[Items listed in a dataset]
────────────────

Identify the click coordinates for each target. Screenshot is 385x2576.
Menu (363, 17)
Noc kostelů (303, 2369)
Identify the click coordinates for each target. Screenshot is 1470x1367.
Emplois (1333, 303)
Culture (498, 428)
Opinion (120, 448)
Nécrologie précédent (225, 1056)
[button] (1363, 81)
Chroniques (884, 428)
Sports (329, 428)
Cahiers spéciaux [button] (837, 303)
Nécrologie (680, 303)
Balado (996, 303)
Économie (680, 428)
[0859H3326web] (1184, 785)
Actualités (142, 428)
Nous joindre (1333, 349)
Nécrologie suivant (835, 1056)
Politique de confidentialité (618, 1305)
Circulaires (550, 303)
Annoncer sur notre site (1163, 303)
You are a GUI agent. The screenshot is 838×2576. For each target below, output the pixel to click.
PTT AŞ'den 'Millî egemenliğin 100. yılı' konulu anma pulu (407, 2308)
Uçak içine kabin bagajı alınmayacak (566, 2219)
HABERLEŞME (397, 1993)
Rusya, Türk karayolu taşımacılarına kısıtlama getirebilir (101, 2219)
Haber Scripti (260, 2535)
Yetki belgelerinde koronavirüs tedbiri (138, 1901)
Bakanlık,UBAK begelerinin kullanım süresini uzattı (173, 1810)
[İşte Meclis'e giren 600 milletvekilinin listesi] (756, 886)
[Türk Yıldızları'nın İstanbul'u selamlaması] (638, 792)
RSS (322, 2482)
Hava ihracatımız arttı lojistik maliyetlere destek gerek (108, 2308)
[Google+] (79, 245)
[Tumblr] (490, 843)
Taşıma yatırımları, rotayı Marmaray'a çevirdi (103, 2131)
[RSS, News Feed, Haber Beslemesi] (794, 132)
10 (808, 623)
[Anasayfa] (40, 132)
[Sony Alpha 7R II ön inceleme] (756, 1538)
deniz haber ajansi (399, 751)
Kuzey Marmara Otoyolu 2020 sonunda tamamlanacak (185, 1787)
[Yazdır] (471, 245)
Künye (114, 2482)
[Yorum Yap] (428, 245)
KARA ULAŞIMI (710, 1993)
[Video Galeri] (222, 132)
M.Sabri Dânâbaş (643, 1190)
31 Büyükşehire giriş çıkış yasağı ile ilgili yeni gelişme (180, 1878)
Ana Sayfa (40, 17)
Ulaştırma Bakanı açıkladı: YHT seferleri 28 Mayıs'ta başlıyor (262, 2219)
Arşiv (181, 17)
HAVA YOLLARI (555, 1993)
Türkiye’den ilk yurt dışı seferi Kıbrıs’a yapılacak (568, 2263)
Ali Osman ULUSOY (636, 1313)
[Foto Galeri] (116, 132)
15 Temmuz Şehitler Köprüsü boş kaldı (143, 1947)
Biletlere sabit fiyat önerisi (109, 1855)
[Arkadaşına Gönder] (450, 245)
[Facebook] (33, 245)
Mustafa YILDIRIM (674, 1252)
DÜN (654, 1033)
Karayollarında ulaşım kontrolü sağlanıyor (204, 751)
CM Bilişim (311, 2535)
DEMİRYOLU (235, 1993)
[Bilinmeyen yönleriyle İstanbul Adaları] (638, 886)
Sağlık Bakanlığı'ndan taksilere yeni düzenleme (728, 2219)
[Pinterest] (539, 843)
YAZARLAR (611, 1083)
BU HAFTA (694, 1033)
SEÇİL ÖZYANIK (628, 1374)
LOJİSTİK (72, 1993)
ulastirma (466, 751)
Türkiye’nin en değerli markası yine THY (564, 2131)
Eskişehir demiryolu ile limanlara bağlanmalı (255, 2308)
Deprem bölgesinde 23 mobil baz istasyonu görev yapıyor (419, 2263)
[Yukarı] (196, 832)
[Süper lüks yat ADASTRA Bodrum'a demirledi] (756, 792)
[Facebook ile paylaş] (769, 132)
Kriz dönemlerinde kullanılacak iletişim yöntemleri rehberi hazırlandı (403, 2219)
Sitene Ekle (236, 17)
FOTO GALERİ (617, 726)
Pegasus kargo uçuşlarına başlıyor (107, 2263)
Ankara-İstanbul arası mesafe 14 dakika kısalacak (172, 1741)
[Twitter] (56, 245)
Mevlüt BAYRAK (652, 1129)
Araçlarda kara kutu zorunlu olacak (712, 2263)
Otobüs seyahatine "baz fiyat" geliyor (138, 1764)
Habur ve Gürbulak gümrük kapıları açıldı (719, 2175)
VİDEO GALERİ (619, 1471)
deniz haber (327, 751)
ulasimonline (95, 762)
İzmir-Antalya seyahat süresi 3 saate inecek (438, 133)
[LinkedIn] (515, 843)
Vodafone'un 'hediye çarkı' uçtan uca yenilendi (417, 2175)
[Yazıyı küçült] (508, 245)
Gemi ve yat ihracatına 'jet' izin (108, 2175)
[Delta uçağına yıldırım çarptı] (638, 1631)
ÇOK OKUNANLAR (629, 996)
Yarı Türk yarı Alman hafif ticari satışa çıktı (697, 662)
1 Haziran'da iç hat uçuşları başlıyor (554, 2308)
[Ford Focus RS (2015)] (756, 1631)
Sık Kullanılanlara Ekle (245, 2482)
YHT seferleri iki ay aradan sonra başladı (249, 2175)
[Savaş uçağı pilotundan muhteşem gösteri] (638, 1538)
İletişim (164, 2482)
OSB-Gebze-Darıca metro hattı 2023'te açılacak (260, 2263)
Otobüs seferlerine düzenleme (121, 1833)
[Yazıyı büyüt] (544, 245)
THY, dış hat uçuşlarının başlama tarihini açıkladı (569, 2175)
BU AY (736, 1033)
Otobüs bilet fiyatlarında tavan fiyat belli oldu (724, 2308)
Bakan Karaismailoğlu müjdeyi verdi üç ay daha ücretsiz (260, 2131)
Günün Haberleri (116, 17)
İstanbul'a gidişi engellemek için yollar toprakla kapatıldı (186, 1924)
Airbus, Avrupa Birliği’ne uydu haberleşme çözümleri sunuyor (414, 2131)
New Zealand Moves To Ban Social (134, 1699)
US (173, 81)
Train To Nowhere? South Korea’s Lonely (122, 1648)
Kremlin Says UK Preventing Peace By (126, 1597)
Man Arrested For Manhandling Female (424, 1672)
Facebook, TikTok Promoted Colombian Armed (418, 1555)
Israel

────────────────

Work to complete:
Which lines above run from the one containing "[Foto Galeri] (116, 132)" to the one containing "[Bilinmeyen yönleriyle İstanbul"? Give them again exactly, both ends included.

Response to this task:
[Foto Galeri] (116, 132)
15 Temmuz Şehitler Köprüsü boş kaldı (143, 1947)
Biletlere sabit fiyat önerisi (109, 1855)
[Arkadaşına Gönder] (450, 245)
[Facebook] (33, 245)
Mustafa YILDIRIM (674, 1252)
DÜN (654, 1033)
Karayollarında ulaşım kontrolü sağlanıyor (204, 751)
CM Bilişim (311, 2535)
DEMİRYOLU (235, 1993)
[Bilinmeyen yönleriyle İstanbul Adaları] (638, 886)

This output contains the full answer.